To implement the project, a dedicated descriptor registry has been created. The Ethereum Foundation will act as a neutral operator of this infrastructure, while independent experts will check the accuracy of descriptions via an attestation system.
Also on ForkLog:
- 21Shares launched the first ETF on Hyperliquid.
- AI-driven inflation became a problem for tech giants.
- The Roaring Kitty account was hacked to dump the RKC token.
- Solana and Ethereum matched DEX trading volumes.
Secondary AI share trading banned
The two biggest AI start-ups — Anthropic and OpenAI — have banned secondary trading in their shares.
Anthropic’s new policy states that any sale or transfer of securities without board approval is void: the buyer will not be recognised as a shareholder and will receive no rights.
Its rival’s statement uses virtually identical wording: without written consent, a transfer of shares is invalid and has no economic value.
Both companies also listed the same trading avenues: direct sales, special-purpose structures, tokenised stakes and forward contracts.
Anthropic published a list of specifically blocked structures: Open Door Partners, Unicorns Exchange, Pachamama, Lionheart Ventures, Sydecar, Upmarket, Forge Global and Hiive. The last two are among the best-known platforms for secondary trading in private-company shares, and on Forge Global the start-up’s valuation had reached $1trn.
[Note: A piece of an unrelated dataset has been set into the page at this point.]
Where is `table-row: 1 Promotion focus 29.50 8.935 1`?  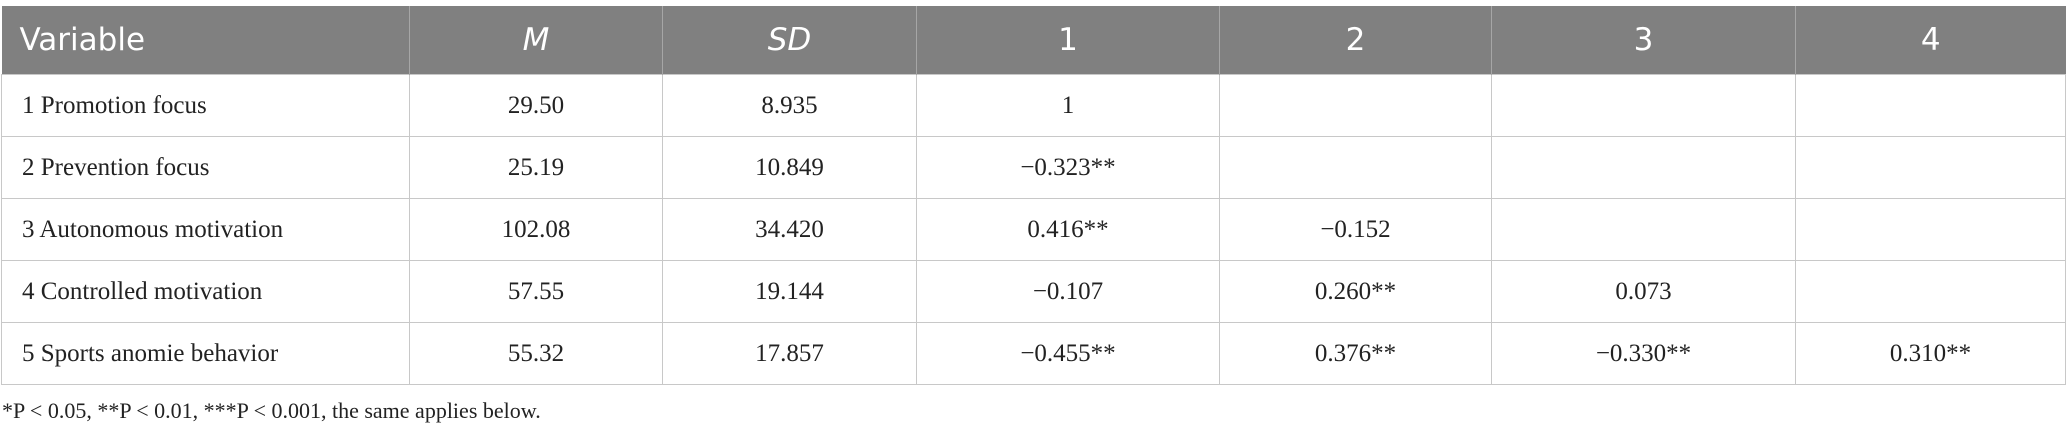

Market reaction was swift. After the announcements, Anthropic and OpenAI tokens on the PreStocks blockchain platform fell from $1400 to $873 and from $2000 to $1080, respectively.
By the weekend the tokenised securities had recovered slightly.
The moves may create difficulties for some crypto platforms that launched investment products with exposure to private-company shares. Most are perpetual futures — derivatives that track the value of private firms on secondary markets but do not confer ownership of real assets.